Task objective>
Give back the lines below verbatim, omitting all pictures.

Working data>
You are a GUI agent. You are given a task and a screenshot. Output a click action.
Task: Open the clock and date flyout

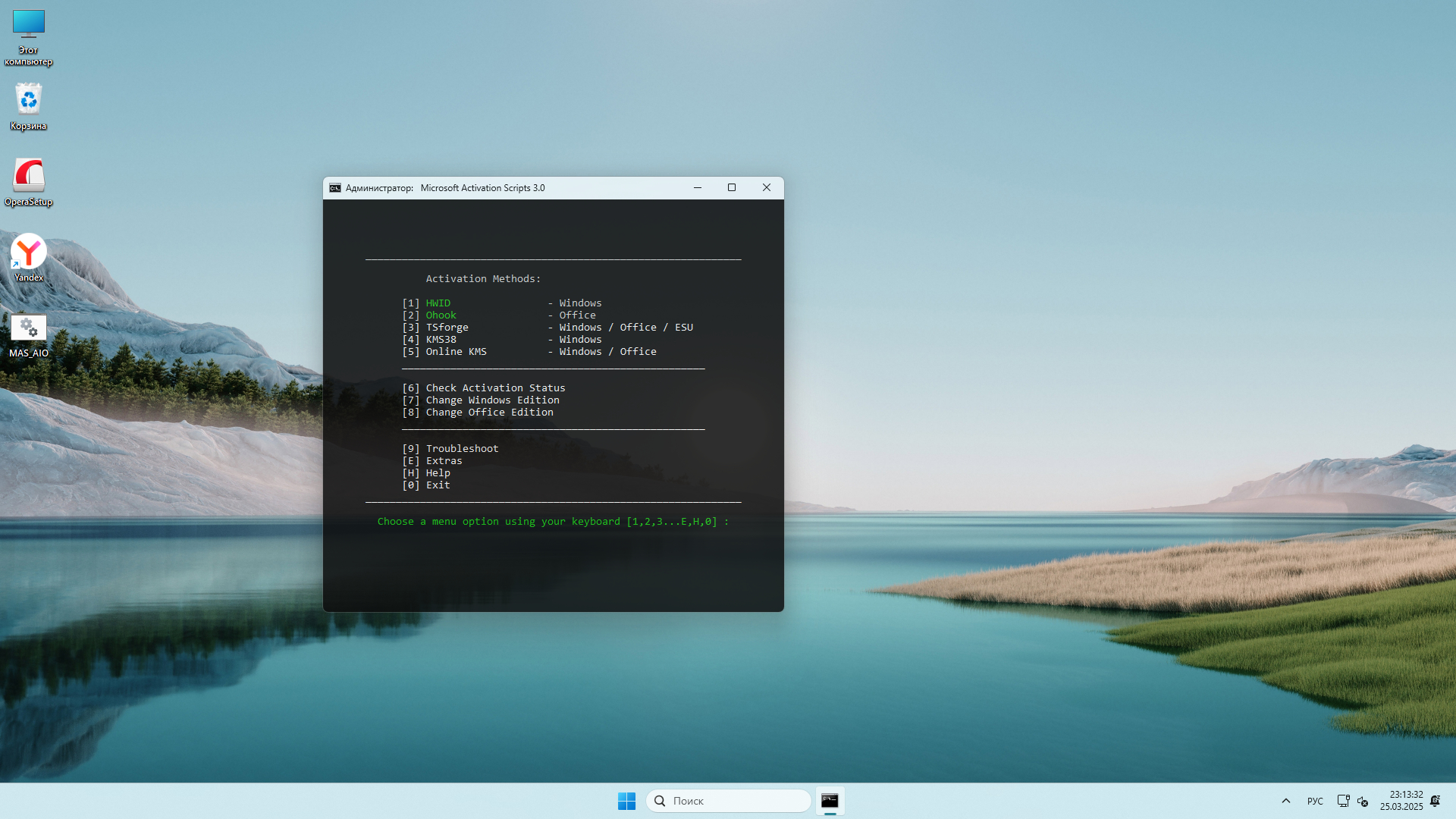point(1401,801)
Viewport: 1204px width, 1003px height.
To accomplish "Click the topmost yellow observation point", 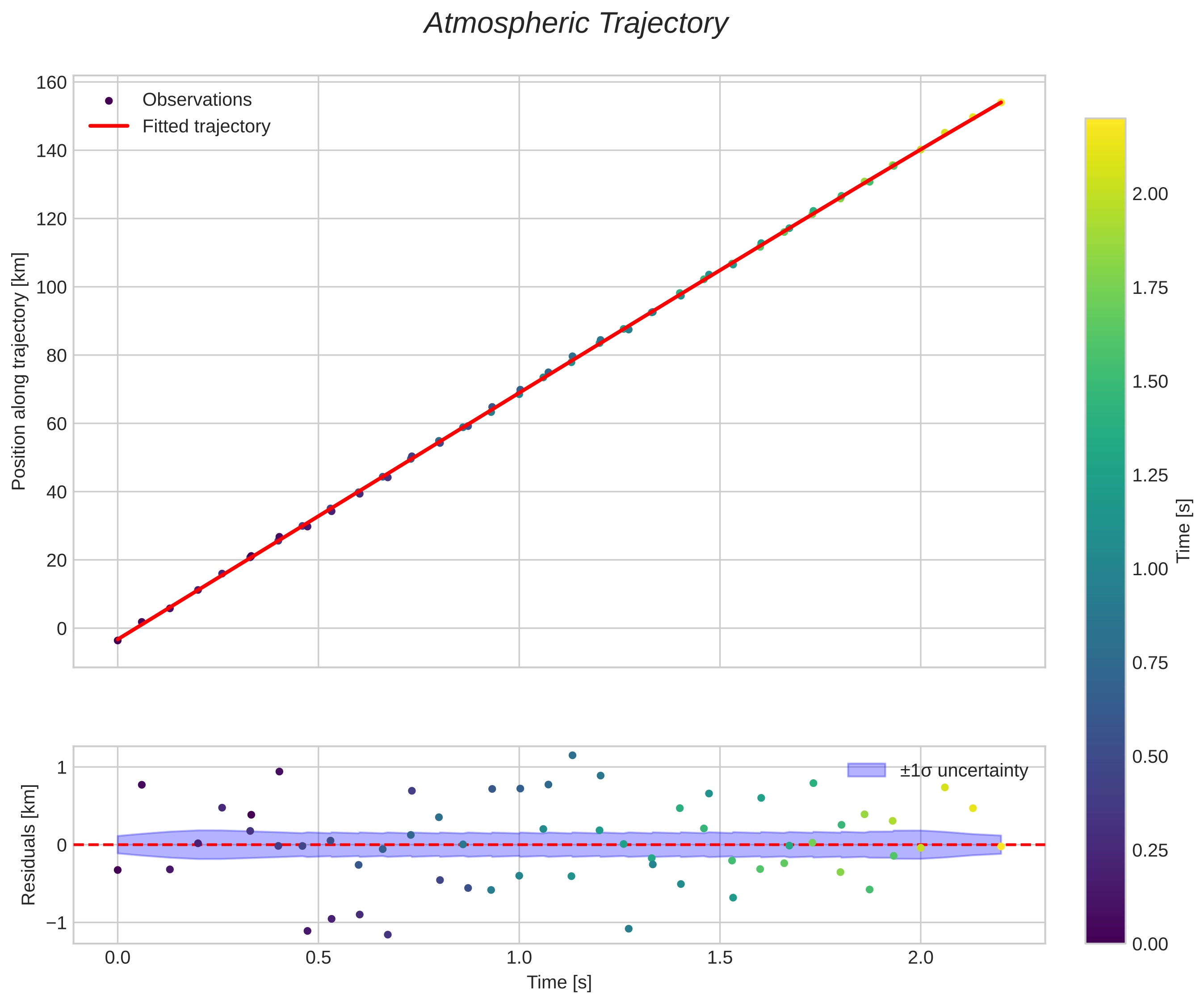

Task answer>
You are a GUI agent. You are given a task and a screenshot. Output a click action.
Task: Open the clock and date flyout

point(1401,801)
Viewport: 1204px width, 1003px height.
To accomplish "Click the topmost yellow observation point", 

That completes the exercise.